— Required action —
Scan the data, and whenever a line contains "computer", copy it.
|---|
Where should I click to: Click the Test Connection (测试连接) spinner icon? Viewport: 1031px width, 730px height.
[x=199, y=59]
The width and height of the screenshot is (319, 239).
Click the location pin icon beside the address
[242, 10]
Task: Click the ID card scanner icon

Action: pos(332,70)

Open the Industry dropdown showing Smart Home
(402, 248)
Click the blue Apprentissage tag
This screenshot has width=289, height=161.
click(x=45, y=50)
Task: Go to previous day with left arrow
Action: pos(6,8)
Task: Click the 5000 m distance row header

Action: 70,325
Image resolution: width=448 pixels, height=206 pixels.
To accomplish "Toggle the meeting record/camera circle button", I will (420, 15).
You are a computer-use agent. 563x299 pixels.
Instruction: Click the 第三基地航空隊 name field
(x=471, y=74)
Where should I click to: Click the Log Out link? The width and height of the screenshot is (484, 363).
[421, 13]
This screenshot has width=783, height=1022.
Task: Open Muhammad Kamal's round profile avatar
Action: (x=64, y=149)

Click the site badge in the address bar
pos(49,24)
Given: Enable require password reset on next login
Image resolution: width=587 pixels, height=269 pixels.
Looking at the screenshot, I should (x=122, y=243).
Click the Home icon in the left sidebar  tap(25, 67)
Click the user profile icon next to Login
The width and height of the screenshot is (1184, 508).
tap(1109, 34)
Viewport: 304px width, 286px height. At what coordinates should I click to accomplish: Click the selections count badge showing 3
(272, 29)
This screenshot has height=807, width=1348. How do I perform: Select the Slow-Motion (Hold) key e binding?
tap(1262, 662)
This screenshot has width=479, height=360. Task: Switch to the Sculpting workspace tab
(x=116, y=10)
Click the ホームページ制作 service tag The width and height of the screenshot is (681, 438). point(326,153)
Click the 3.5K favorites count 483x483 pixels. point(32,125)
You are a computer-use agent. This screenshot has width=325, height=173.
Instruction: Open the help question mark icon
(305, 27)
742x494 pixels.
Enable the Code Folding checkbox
|---|
— Exercise answer —
You are a computer-use agent. 563x299 pixels.
You are a computer-use agent. This screenshot has width=325, height=173.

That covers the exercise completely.